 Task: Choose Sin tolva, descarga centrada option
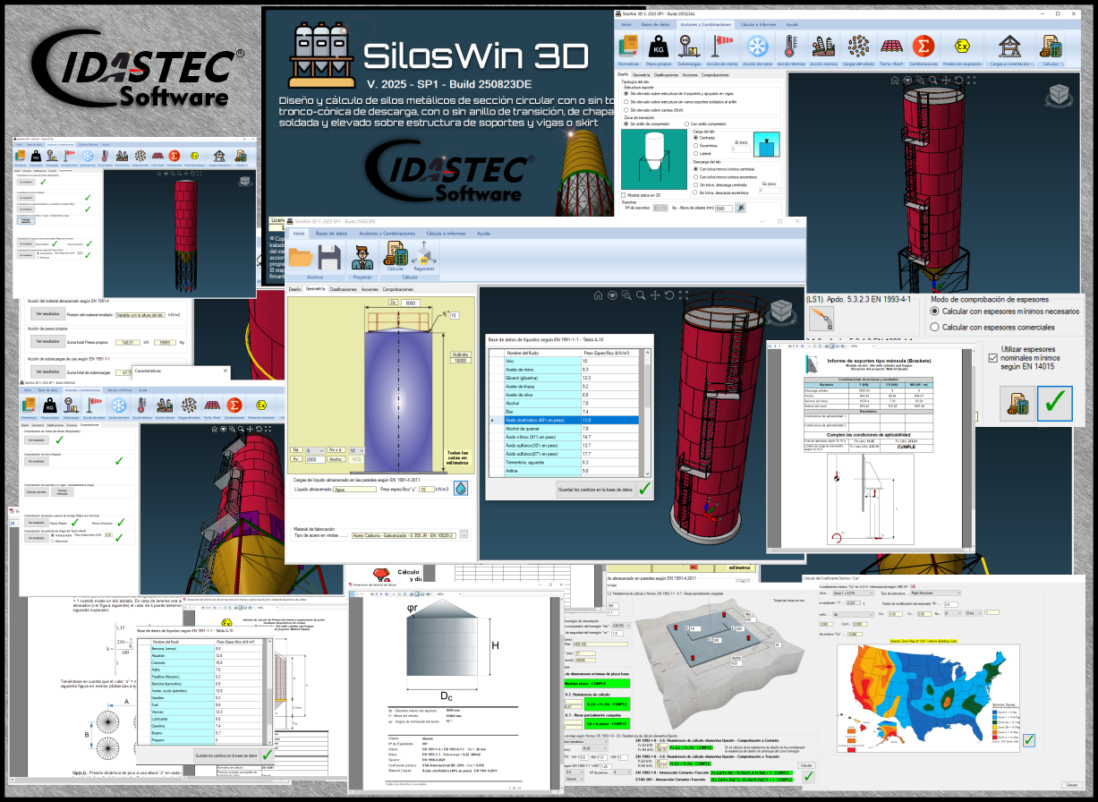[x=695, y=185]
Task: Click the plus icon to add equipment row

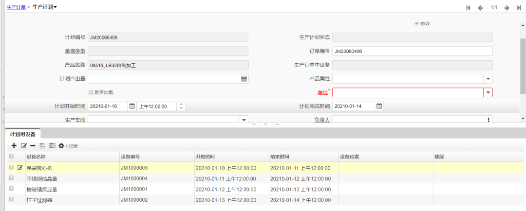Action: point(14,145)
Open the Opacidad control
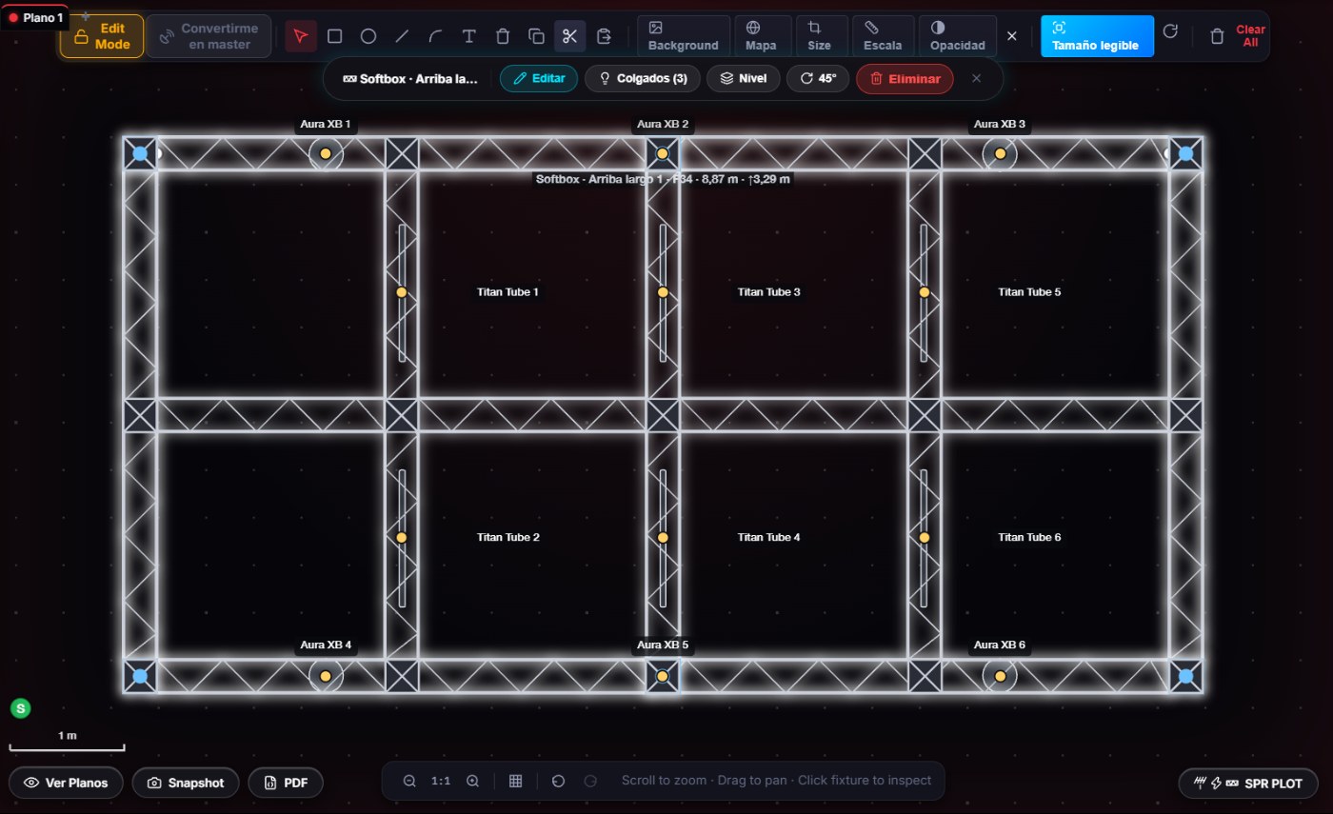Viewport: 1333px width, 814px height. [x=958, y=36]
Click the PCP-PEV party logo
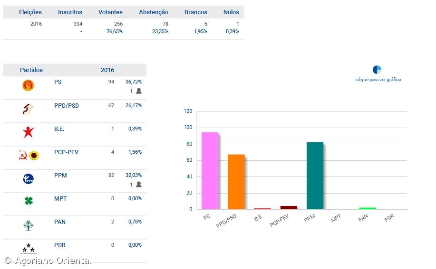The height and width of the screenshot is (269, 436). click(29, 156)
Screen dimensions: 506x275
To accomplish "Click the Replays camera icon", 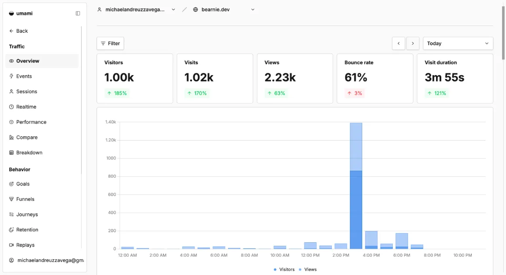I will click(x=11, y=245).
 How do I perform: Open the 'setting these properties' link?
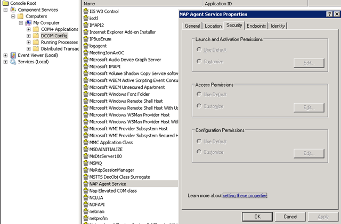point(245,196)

========================================

WHAT IS EXPECTED:
Pull out each line of the rows above that contains the word "Open", and copy those lines in full. Case counts.

WRITTEN SOLUTION:
Open the Opacidad control
 How do I perform: Open the 'setting these properties' link?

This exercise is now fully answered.